CuraTeQ Biologics s.r.o., a wholly owned step-down subsidiary of Aurobindo Pharma Ltd, has received marketing authorization from the UK’s Medicines and Healthcare products Regulatory Agency (MHRA) for Dyrupeg™, a biosimilar of pegylated filgrastim. This marks the company’s third biosimilar approval in the UK, following Bevqolva™ in December 2024 and Zefylti™ in May 2025.
The latest approval adds to Dyrupeg’s regulatory success, as it had already secured a marketing nod from the European Commission (EC) in April 2025. Pegylated filgrastim is commonly used to reduce infection risk in cancer patients undergoing chemotherapy, and the launch of Dyrupeg™ is expected to enhance patient access to affordable biologic therapies across Europe and the UK.

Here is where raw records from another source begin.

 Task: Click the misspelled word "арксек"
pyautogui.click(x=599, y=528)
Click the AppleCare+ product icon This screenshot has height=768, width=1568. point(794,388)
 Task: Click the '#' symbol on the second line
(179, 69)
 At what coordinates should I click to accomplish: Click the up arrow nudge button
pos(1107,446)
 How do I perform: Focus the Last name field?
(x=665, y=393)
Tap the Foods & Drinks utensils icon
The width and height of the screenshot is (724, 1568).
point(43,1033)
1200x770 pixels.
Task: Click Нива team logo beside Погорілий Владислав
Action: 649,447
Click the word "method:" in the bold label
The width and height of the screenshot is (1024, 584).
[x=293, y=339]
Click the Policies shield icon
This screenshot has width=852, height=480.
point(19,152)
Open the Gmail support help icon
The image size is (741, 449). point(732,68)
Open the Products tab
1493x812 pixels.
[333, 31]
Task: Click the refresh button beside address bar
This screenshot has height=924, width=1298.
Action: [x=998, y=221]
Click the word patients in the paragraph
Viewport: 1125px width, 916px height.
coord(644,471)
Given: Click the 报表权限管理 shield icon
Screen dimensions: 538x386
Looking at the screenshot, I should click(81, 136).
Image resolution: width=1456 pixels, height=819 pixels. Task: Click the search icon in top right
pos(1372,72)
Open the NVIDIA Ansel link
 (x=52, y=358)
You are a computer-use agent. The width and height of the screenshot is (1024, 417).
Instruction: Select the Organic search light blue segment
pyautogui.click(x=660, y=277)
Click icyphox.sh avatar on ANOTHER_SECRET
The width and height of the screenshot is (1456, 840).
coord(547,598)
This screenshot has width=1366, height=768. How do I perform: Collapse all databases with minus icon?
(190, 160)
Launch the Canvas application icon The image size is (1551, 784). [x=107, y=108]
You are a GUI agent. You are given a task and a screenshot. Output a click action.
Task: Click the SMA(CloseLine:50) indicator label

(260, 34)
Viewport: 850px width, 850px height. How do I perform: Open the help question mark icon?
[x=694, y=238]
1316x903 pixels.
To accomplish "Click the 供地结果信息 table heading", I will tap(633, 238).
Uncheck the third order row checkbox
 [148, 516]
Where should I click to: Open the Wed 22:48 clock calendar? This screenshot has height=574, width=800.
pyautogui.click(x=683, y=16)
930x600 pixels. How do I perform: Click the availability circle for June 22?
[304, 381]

In the exchange filing, the compamy shared, “CuraTeQ Biologics s.r.o., a wholly owned step-down subsidiary of Aurobindo Pharma Ltd, has obtained marketing authorization from the UK’s Medicines and Healthcare products Regulatory Agency (MHRA) for Dyrupeg™, its pegylated filgrastim biosimilar version. Earlier in April 2025, Dyrupeg™ received marketing authorization in the European Union from the European Commission (EC). This is CuraTeQ’s third biosimilar to be approved by MHRA after the approval of Bevqolva™ in December 2024 and Zefylti™ in May 2025.”
With this milestone, CuraTeQ continues to strengthen its biosimilar portfolio and expand its footprint in the global biopharmaceutical market.